Tocaba comida familiar, como todos los domingos -y supongo
que como todos los domingos de todas las familias españolas-. Nos sentamos unas
trece personas alrededor de la mesa del jardín de la abuela, que siempre olía a
una mezcla de chucho y azahar, imposible de borrar de la memoria olfativa. Por
aquel entonces todavía nos juntábamos todos a devorar la paella que mi tío
cocinaba, como buena familia valenciana. Fue él mismo quien lanzó la pregunta
que todos los santos domingos esperaba temerosa: “Y tú, ¿no te has echado novio
todavía?”. Yo tenía catorce años. “No entiendo con lo alta y lista que eres”, (lo
de guapa prefirió suprimirlo), “cómo no encuentras a nadie”. Con el tono en el
que lo espetó me pareció que más bien se preguntaba que cómo era posible que yo
no le gustase a nadie, con lo alta y lista que era, como si fuera mi culpa que,
con catorce años, no tuviese novio. La pregunta no me pilló por sorpresa y venía
preparada de casa. ¿Y si era yo la que no había encontrado a nadie bueno para
mí? ¿Y si ningún chico era lo suficientemente alto y listo? ¿Acaso estaba
condenada al fracaso por no tener novio- a los catorce-? La cuestión me
enfadaba, pero siempre dejaba que me invadiese esa sensación de adolescente
frustrada por no tener a nadie quien me quisiese como todos los hombres quieren
a Jennifer Aniston en sus películas. Así que, aquel día, dispuesta a cambiar mi
destino, espeté enfadada: “No quiero novio”.
—¿Y eso por qué? ¿Ya te has desenamorado? Eres demasiado
joven para que el corazón te haya hecho crack.

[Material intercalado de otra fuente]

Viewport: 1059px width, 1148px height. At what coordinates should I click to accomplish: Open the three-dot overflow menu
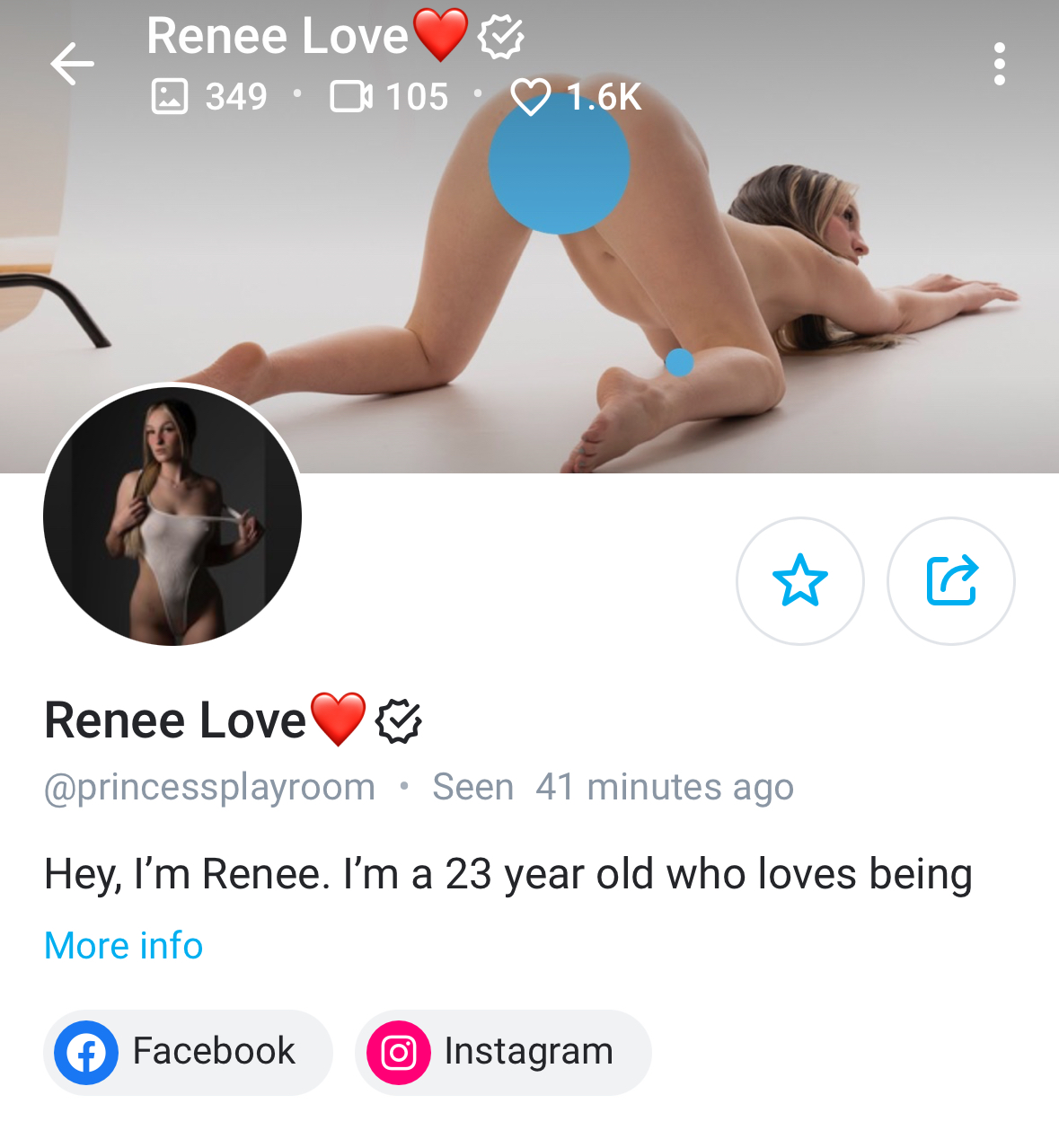coord(999,64)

Lo cierto es que en aquel momento me pareció una respuesta
de adulto inteligente, de persona curtida por los años ¡qué sabía yo de
corazones rotos con lo joven que era! ¡Cómo era posible que no quisiese novio! Fue diez años después cuando sentí aquel crack
al que mi tío se refería. Una catástrofe anunciada, he de decir. Todo el mundo
sabía que tarde o temprano acabaría devastada por los estragos del amor,
bebiendo mucho y comiendo poco. Incluso yo misma, antes del nefasto acontecimiento,
era consciente de la condición caduca de mi relación. Pero uno de los atributos
– no sé si bueno o malo- del ser humano es que nunca pierde la esperanza. Leí en
algún sitio que es lo único que nos mantiene con vida, así que yo contribuí a
la teoría con mi parte y la estiré hasta el destrozo. Si hubiera sabido antes de los efectos secundarios del elixir químico y endorfínico del amor, igual me
hubiera retirado a tiempo. Pero no, ahí estaba yo, rota y perdida, con el cortisol por las nubes preguntándome
qué iba a hacer con tantos añicos. En ese momento, un amigo al que le lloraba
en la barra del bar, como ironías de la vida, me dijo convencido: “eres
demasiado mayor para que te rompan el corazón”.
La comida familiar duró como siempre todo el día. Mi tío
seguía sin comprender por qué yo – a los catorce años- no tenía novio con lo
alta y lista que era. En el fondo, yo tampoco lo entendía y me sentí fea, como
todas las mujeres en este mundo se han sentido alguna vez. Sería simplista y
reduccionista culpar a mi tío de todas mis relaciones fallidas pero debo
admitir que analizando esto, ahora lo entiendo todo mucho mejor.